Calculating Outliers

nikinbaidar · May 26, 2022, 1:51pm

The help pages for the command 3dTcount explains that the outliers are defined as:

* The trend and MAD of each time series are calculated. - MAD = median absolute deviation = median absolute value of time series minus trend. * In each time series, points that are 'far away' from the trend are called outliers, where 'far' is defined by alpha * sqrt(PI/2) * MAD alpha = qginv(0.001/N) (inverse of reversed Gaussian CDF) N = length of time series

I cannot find any mathematical reference to how outliers are defined using the “inverse of reversed Gaussian CDF”. Can someone please elaborate on this on how outliers are defined. How the upper and lower bounds are calculated? I would appreciate any help from you folks. Thank you!

rickr · June 21, 2022, 2:10pm

Hello,

This is not all fully clear to me either, but there might be some points worth making.

The Gaussian CDF should be the cumulative distribution function of the standard normal Gaussian “bell” curve, with the CDF going from 0 as x approaches -inf, through (0, 0.5) (i.e. at x=0, half the CDF accumulates to 0.5), and approaching 1 as x approaches +inf. The “reversed” form of this is just a reflection over the y-axis, leaving a curve that starts at 1, still goes through (0, .5) and then approaches 0 as x approaches positive infinity.
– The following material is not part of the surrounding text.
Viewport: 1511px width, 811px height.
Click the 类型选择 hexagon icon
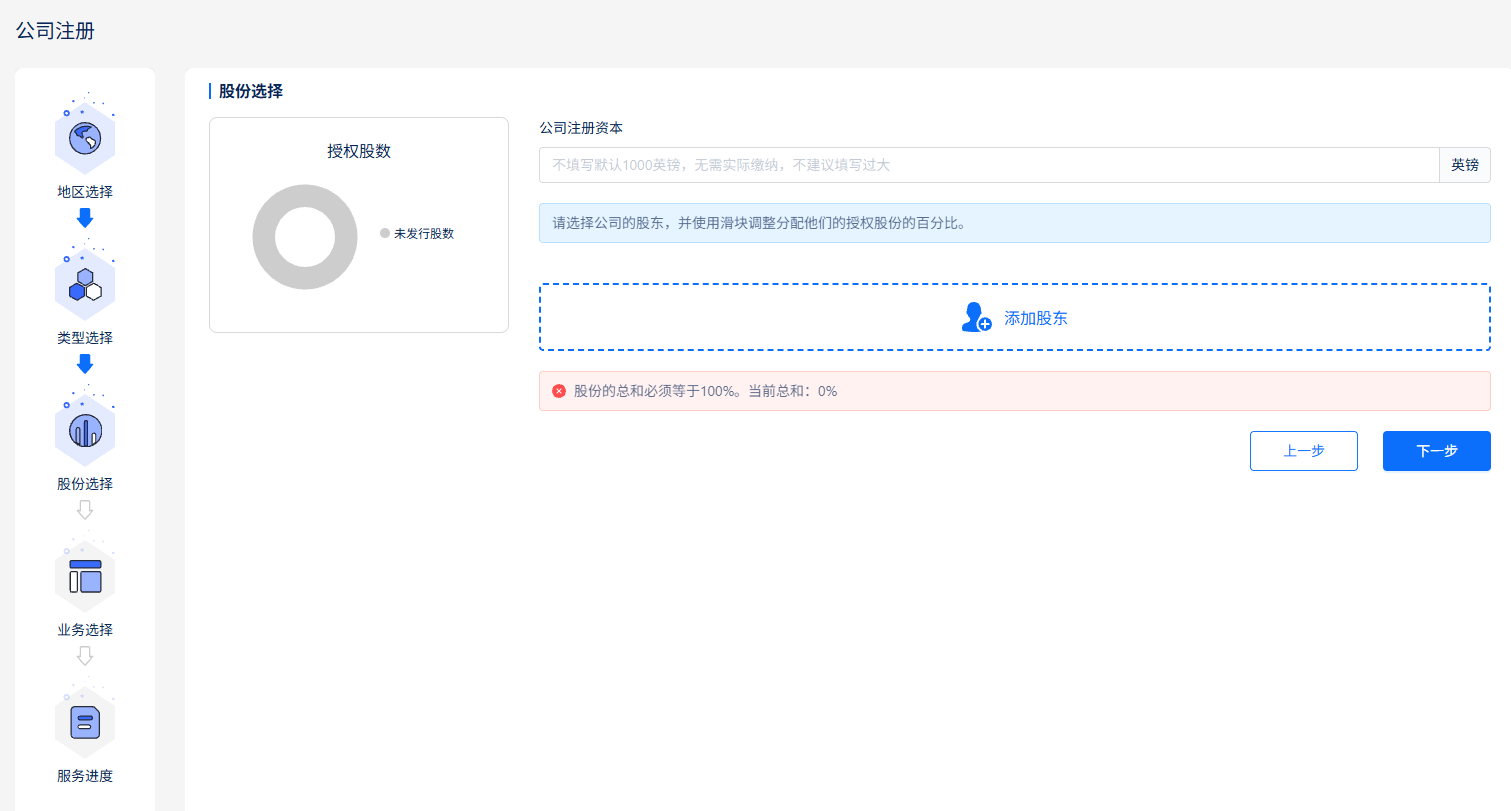[x=85, y=281]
So this reversed Gaussian CDF, when restricted to x > 0 is akin to a z-score to p-value conversion (though for a full CDF, it is like a 2-tailed version).

For kicks, consider the commands (in tcsh syntax):

# start with some arbitrary value
set val = 2.5
ccalc "qg($val)"
ccalc `cdf -t2p fizt $val`/2

That makes its inverse (qginv()) akin to a p-value to z-score conversion.
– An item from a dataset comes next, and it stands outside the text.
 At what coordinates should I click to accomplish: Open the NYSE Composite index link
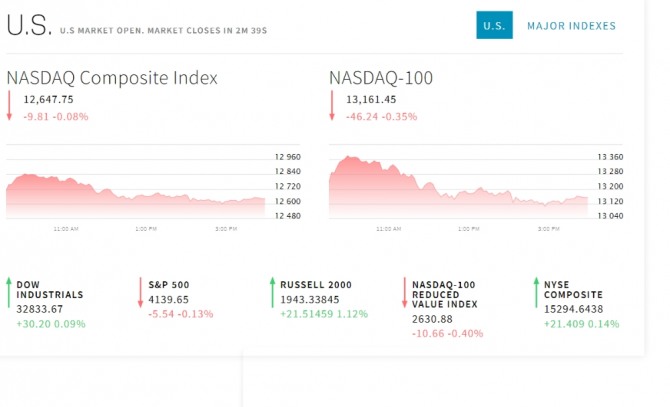[573, 290]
So alpha = qginv(0.001/N) is possibly like like p=0.001, bonferroni corrected for the number of time points (as noted by Paul), then converted to a z-score. The sqrt(pi/2) is unclear to me, though maybe it is because the actual Gaussian CDF integrating to sqrt(pi/2), or maybe it is another normalizing factor.

These p to z conversions might then give a reasonable justification for what values constitute outliers, when the deviations are compared with the median absolute deviation.

Does that seem at least modestly reasonable?

rick